Edgar is Disney's version of Chiquito de la Calzada.

Even if Madame Bonfamille never suspects Edgar, the cops do.
They won't believe it's just a coincidence he'd disappear while the cats were missing.

Madame Bonfamille is Anastasia Tremaine's descendant.
She looks like Lady Tremaine and, out of the stepmother's daughters, Anastasia was the one to be given a love interest.

There'll be a sequel featuring Edgar trying to kill the cats out of a desire for revenge.
At this point, he no longer has any hopes of inheriting anything through their deaths but he'll want revenge for all the trouble they caused when he tried to get rid of them.

Had Madame Bonfamille bequeathed everything directly to Edgar, he'd have tried to get rid of her.
He wasn't an antagonist in any way before the inheritance was first mentioned.
  • Plausible enough to qualify as Fridge Horror, I think. The cats might very well have saved their owner's life completely unknowingly, and we can add Nice Job Fixing It, Villain to Edgar's "accomplishments".

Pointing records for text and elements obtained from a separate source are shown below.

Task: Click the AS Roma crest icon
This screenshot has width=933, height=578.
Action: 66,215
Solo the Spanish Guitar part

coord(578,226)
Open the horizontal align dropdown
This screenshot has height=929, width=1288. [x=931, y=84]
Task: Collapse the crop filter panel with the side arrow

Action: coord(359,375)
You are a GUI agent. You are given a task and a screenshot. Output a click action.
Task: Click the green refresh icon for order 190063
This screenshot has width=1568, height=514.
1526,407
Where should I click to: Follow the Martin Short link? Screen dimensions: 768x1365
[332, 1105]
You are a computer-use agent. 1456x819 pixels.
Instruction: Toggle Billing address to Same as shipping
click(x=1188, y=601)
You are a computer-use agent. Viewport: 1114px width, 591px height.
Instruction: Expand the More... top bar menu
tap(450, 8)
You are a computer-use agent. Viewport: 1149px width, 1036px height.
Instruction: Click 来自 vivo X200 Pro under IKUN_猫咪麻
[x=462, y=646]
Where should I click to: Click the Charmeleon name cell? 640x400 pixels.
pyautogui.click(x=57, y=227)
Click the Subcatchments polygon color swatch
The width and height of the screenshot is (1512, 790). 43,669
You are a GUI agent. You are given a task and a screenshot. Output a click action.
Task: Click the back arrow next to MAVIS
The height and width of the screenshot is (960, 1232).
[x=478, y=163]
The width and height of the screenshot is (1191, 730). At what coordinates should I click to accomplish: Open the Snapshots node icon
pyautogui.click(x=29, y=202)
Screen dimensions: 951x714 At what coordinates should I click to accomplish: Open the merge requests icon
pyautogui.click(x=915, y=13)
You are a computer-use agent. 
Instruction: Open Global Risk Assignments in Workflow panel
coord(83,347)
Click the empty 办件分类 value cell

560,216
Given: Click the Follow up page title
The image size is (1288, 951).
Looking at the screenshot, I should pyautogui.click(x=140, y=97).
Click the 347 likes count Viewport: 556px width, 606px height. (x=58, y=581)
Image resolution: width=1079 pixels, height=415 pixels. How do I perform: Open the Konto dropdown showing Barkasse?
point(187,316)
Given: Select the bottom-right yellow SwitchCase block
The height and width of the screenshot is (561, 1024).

Madam Adelaide knew the cats were sapient.
In our world of human poverty, we tend to frown on rich people who leave their fortunes to animals. However, in the Disney world, they have the intelligence of humans. Thus, Adelaide leaving them her fortune was, to her, just passing it on to her beloved adopted family members. She probably heard Berlioz playing the piano and started to suspect, or found some of Toulouse's paintings. She seems to sort of share a joke with Duchess over Georges' mistake in kissing her tail, and in the end wants to set up a fund for musical cats. As the kittens suggest meowing to get her attention, she may be a Secret Secret-Keeper or possibly Duchess knows she knows. She probably intended to explain the terms of the will to Edgar (including provision for him so long as the cats were cared for) and could get away with such things as the will and the musical cat foundation by being a rich eccentric old lady.

Thomas' Overly Long Name comes from various would-be owners.
Thomas has been cared for by humans over the years, and given the names "Abraham", "de Lacy", "Giuseppe", "Casey", "Thomas", and "O'Malley". Although he never saw fit to stay with the nice people, he kept every name to remember them by.

The animals actually can speak human language. They just have an unspoken code not to do so around humans, like the toys from Toy Story.
At one point, Roquefort shouts “QUIET!” and several other characters, including Edgar, oblige by suddenly freezing still. This implies that Edgar, a human, could understand Roquefort, a mouse. Given that the animals that talk to each other are from many different species, they’re clearly not just communicating with their own species-specific sounds (meows, barks, etc.) They obviously have a lingua franca that they use to communicate across species lines, and that’s probably just the human language (French, in this case).

That’s why the animals don’t generally talk to each other around humans; there’s a taboo on doing so in order to keep their sapience a secret. Roquefort just got so frustrated while he was trying to pick the lock that he momentarily forgot about the rule.At the end of the film, the jazz cats are seen playing music around Madame, because they recognize that she’s more trustworthy than the other humans, and they’re willing to bend the rules around her now.

The cats in this movie, and the Disney universe in general, literally have nine lives.
At one point, when Duchess told O'Malley that he could have lost his life, he shrugged it off and said "so I got a few to spare". It wasn't a joke, he has actually died several times in the past.